Something has changed. Something feels different. After the huge Maps debacle following the release of iOS 6, Apple’s CEO Tim Cook has issued a public apology.
Now, this is not the first time an Apple CEO has apologized. Steve Jobs wrote a public apology after the steep price cut on the first iPhone just months after its release. But something is different this time. Apple hasn’t stopped there. In the apology, Tim Cook has also pointed users to use other map/navigation services till the Maps app gets fixed. This is the crazy part! A company that is known for perfection in almost every piece of software/hardware apologizing is one thing; pointing customers to use rival products is a completely different story however!
While I understand the sincerity of the apology, I certainly do not understand the logic behind it. Let me explain –
- Mapping services employ crowd-sourcing – the more users use it and contribute to it/correct it, the better it gets.
- That’s the reason Google maps is so awesome (and also why it really sucked when it was launched in 2004).
- Asking customers to use a different mapping service will reduce the number of people using Apple’s Maps which means it will be very difficult for the service to improve!
Of course, out of the 100 million plus iOS 6 users, the number of people who won’t bother with switching to better services is likely to be quite large. But ultimately the users who really depend upon the Maps application are the ones who will contribute the most towards making it a better service.
That apart, it feels great to see Apple not acting arrogant on this issue. They made a mistake, they acknowledged it.
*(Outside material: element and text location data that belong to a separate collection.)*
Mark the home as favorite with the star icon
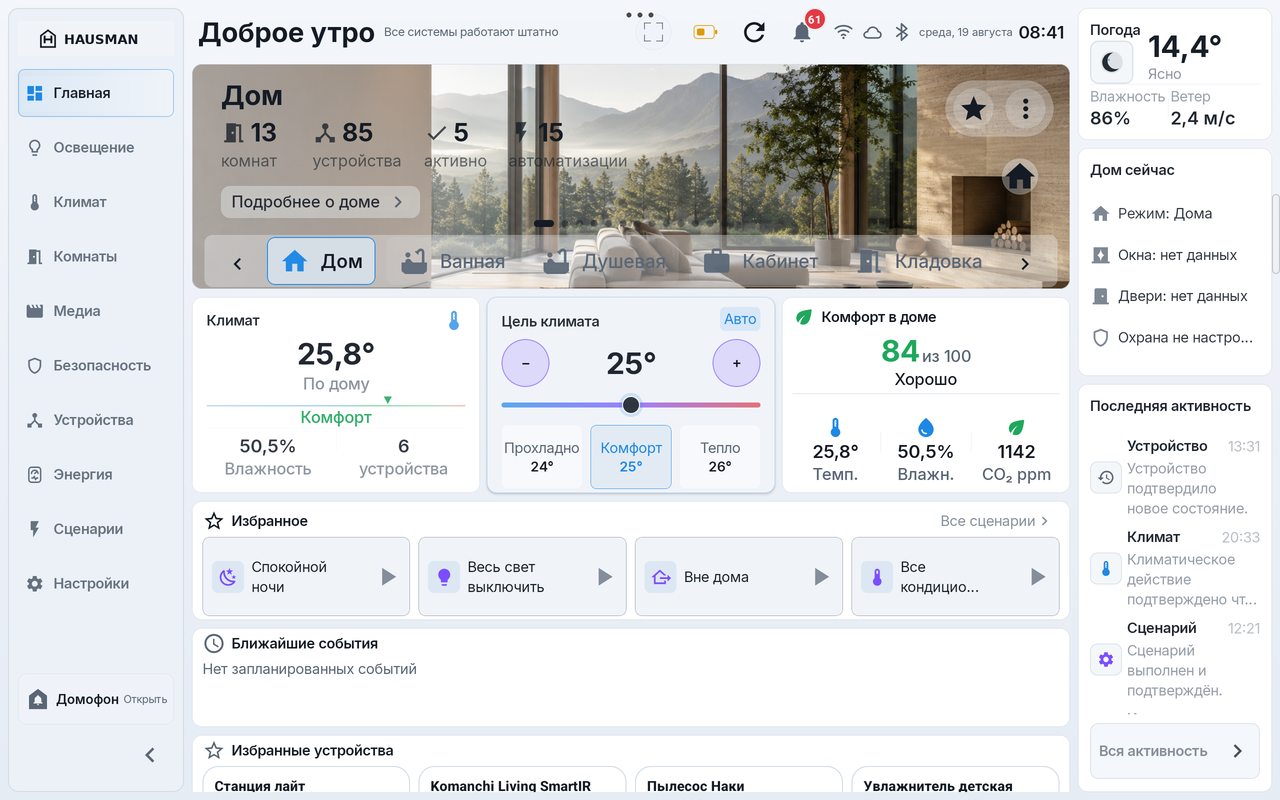 pyautogui.click(x=973, y=109)
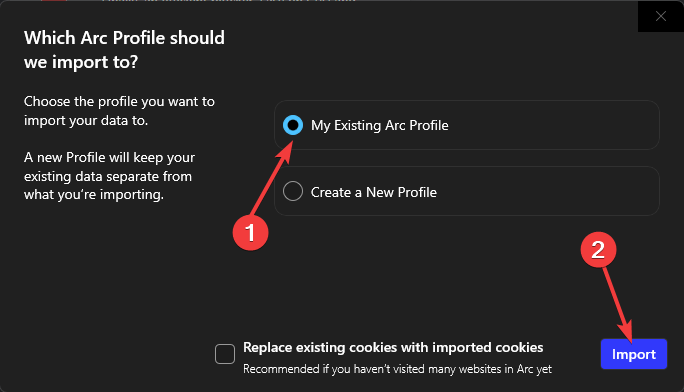
Task: Click the Replace existing cookies with imported cookies label
Action: click(x=393, y=348)
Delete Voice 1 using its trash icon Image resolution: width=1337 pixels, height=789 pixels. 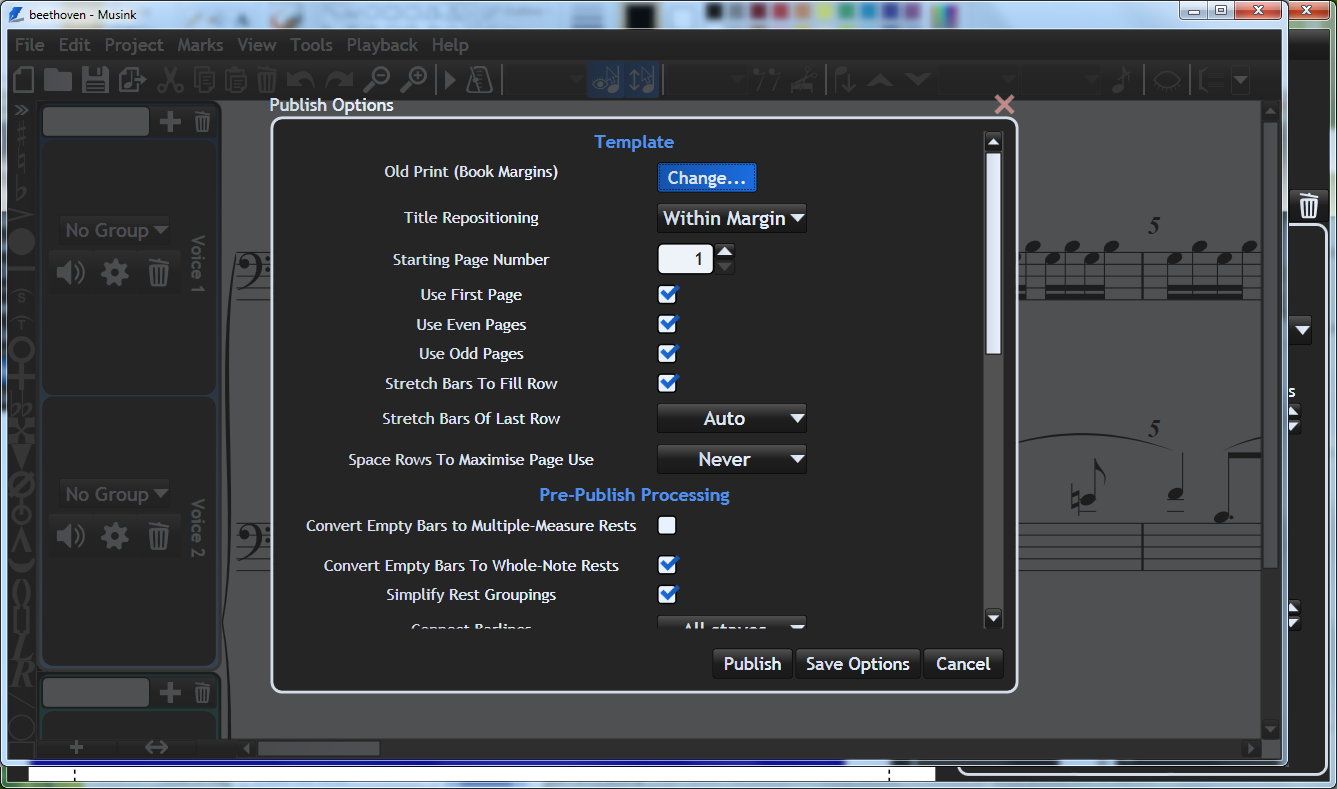pos(159,272)
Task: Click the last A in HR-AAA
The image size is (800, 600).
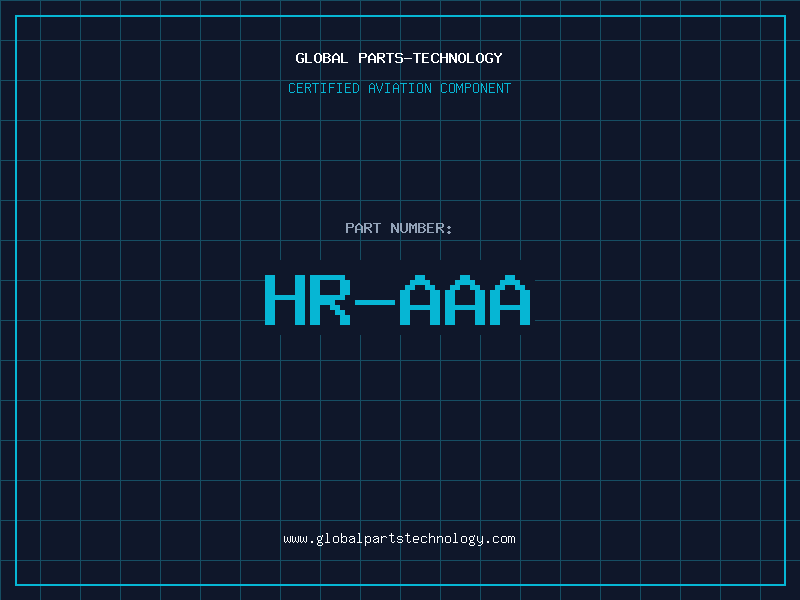Action: 509,300
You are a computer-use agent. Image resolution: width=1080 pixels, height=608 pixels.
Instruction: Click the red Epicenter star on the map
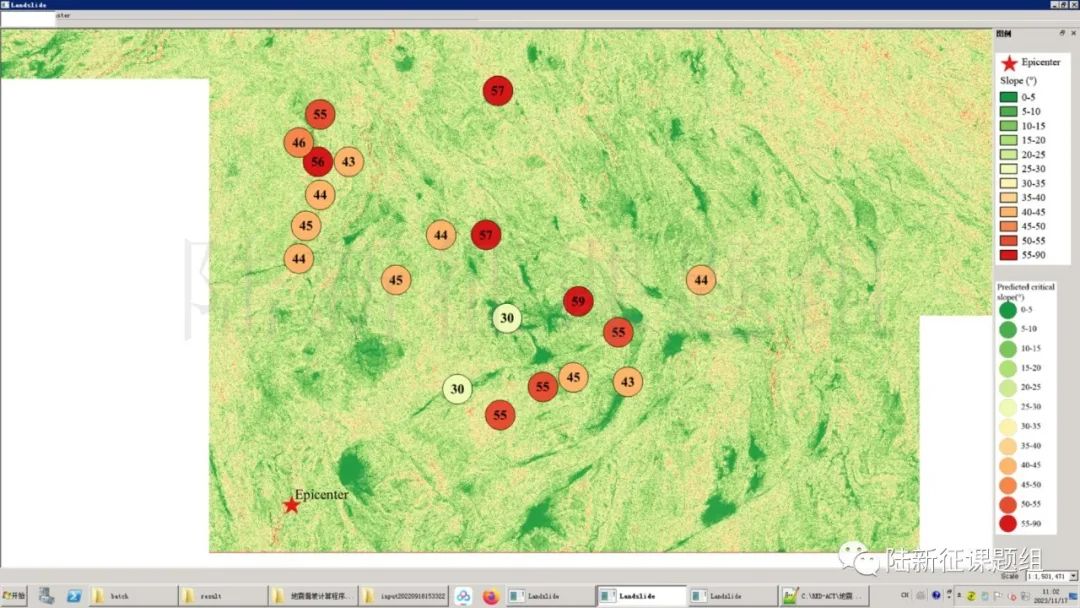click(291, 505)
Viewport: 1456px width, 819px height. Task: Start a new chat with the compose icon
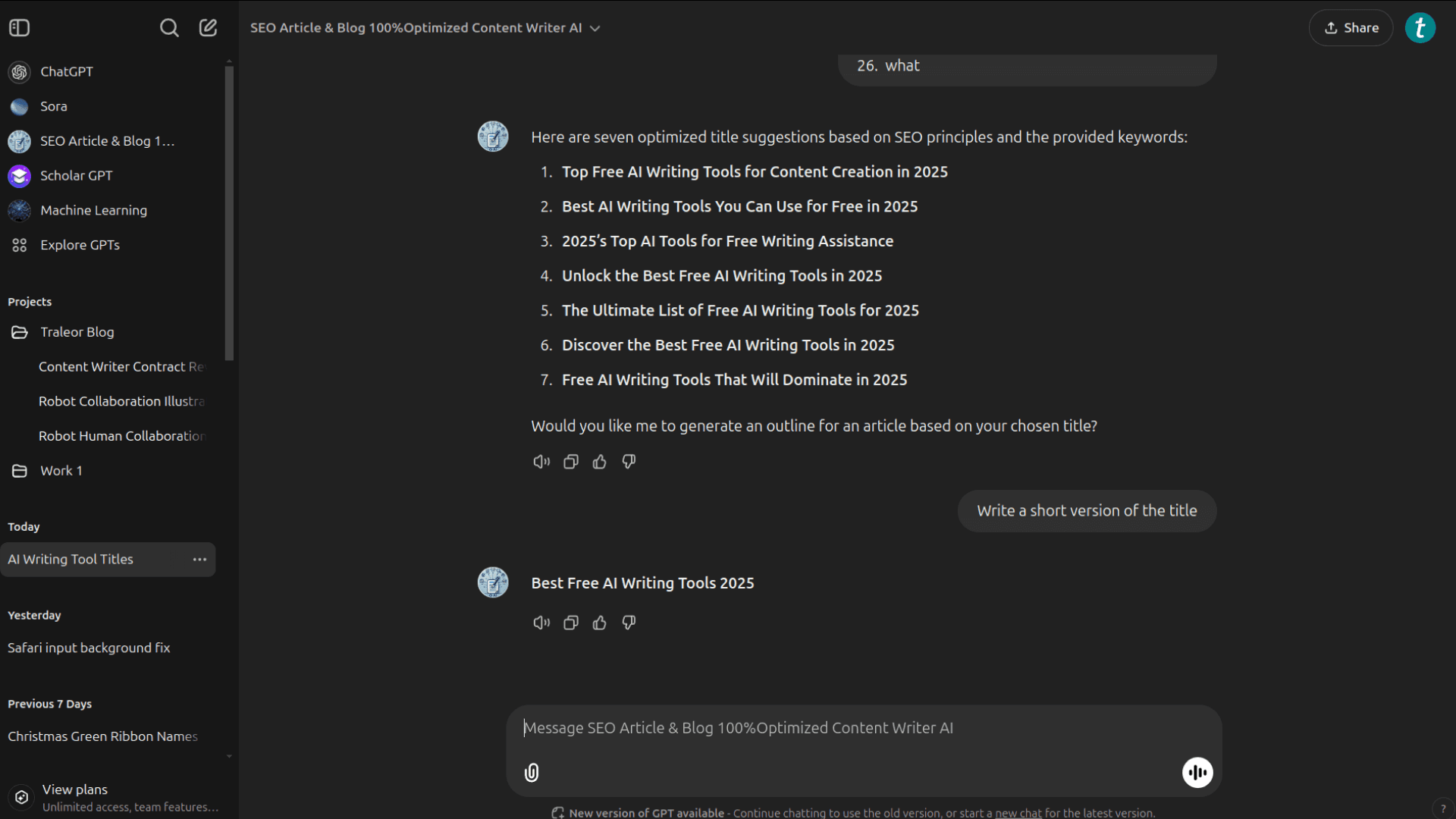[207, 27]
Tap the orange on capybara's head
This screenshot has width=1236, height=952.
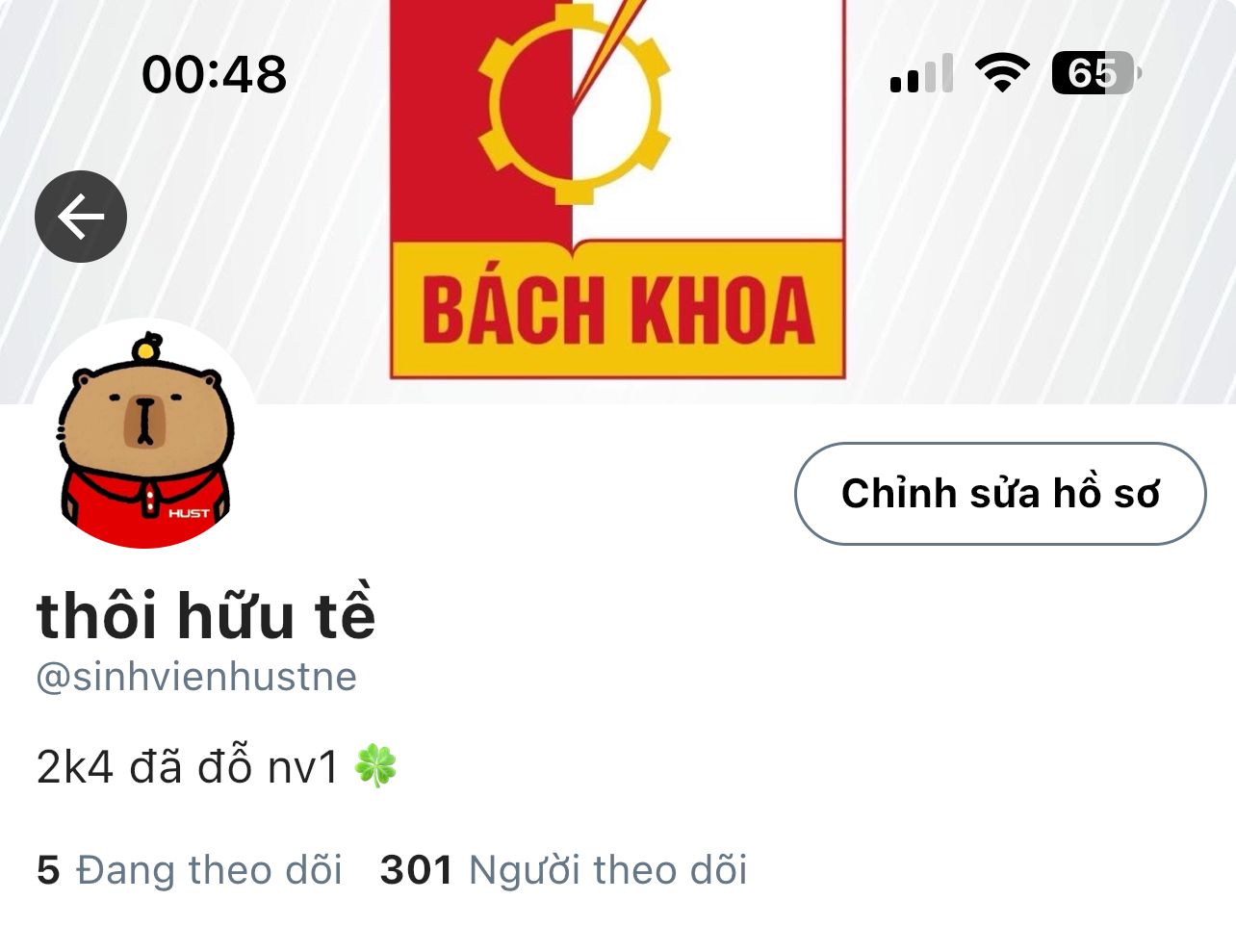[147, 347]
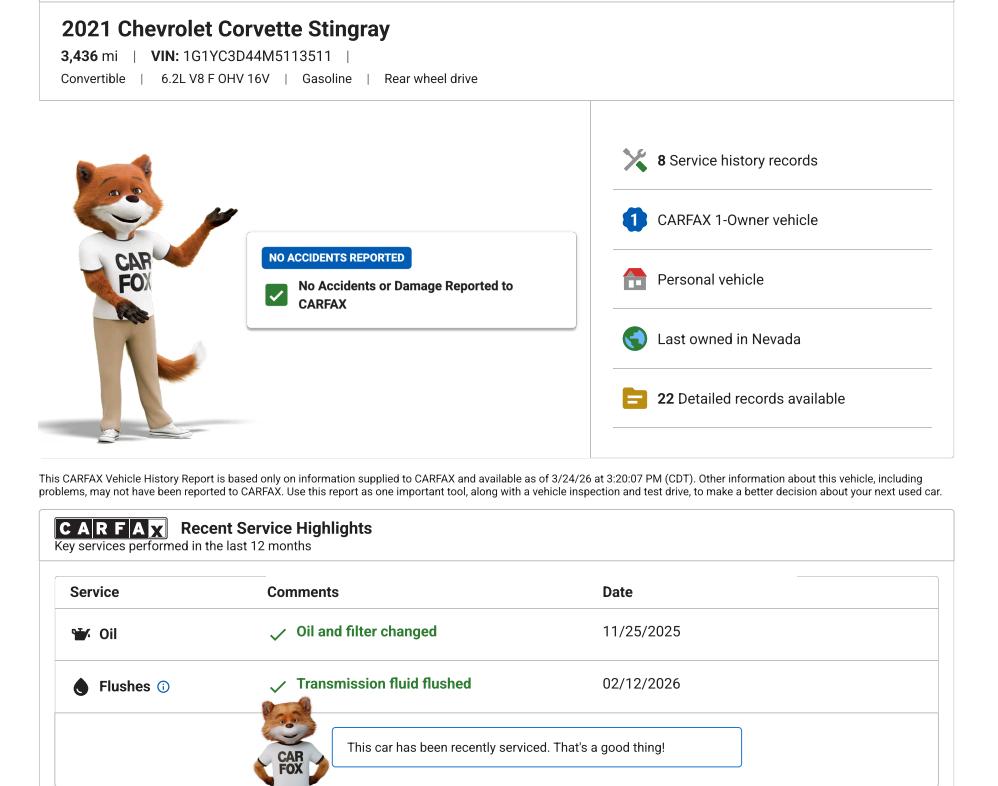Select CARFAX 1-Owner vehicle entry
Image resolution: width=998 pixels, height=786 pixels.
click(737, 220)
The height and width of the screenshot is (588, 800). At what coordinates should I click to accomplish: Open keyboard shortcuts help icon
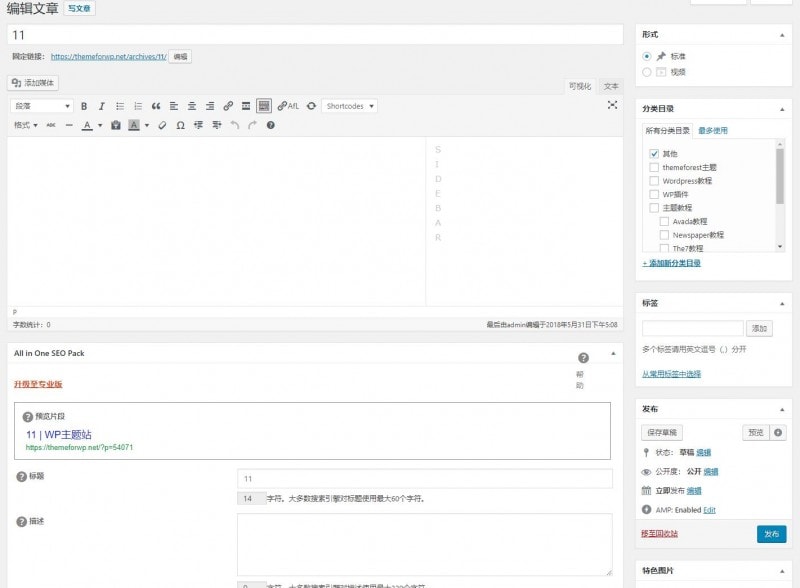pos(270,125)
It’s how they did it that has me confused.
Interesting things have been happening with the Apple Vs Samsung verdict going in favor of Apple and the announcement of the new iPhone 5. Now, in spite of being the geek I am, these things are really interesting because I’m feeling a little apprehensive about the future of mobile and smartphones in particular and not because of the characteristic ‘nerdvana’ that follows every iPhone’s announcement.
First, the Apple Vs Samsung case. I have been following the case quite regularly and on most counts it seems Apple has provided some damning evidence against Samsung in terms of documents referring to Samsung executives asking their engineers to refer to the iPhone for cues on improving the UI of their Galaxy series smartphones (the big red ‘End Call’ button being an example). While those are the kind of things that might be relatively straightforward to understand, some aspects of the trial were really strange.
Yes, I’m talking about the whole ’rounded corners and rectangle’ issue brought up by Apple. The argument put forward by Apple was that Samsung has copied the iPhone’s form factor of being a rectangle with rounded corners. This had more or less two legal implications –
- Consumers got confused between the iPhone and the Galaxy Series and bought a Samsung phone as a result of the ‘confusion’.
- The only reason why Samsung succeeded with it’s Galaxy line of phones was because it copied the iPhone.
I’m sure I’m not the only one who’s not sure about the merits of these arguments. Samsung retaliated by presenting smartphones predating the iPhone which had similar form factors. Apparently that wasn’t enough to convince the jury.
Now this is the part that scares me the most – the fact that Apple calls a rectangular smartphone with rounded corners it’s ‘trade dress’ (a term often used in the trial). It’s like a toilet manufacturing company saying they’re patenting rounded toilet seats enabling them to sue any other company doing the same! And Samsung’s argument was pretty much on the same lines when they said that a rectangular smartphone with a touch-screen was a part of the technological advancement for the entire industry and not an innovation to be patented. This trial reminded me of a ridiculous patent request which, for obvious reasons, got denied. The applicant had tried to patent the mechanism of pointing a cursor on a computer screen – the mouse and the trackpad! Wow, if that patent was granted someone would have surely applied for a patent for ‘staircases’!
Patent wars have always been hindering advancement but looking at this trial’s verdict it seems that things are getting ridiculously out of proportion. I can’t imagine the fact that from this point on (if not already), all the design and engineering meetings will have lawyers present! If a rectangular smartphone with rounded corners is something that can lead to such a big lawsuit then I cannot imagine to what levels this kind of patent trolling is going to stoop.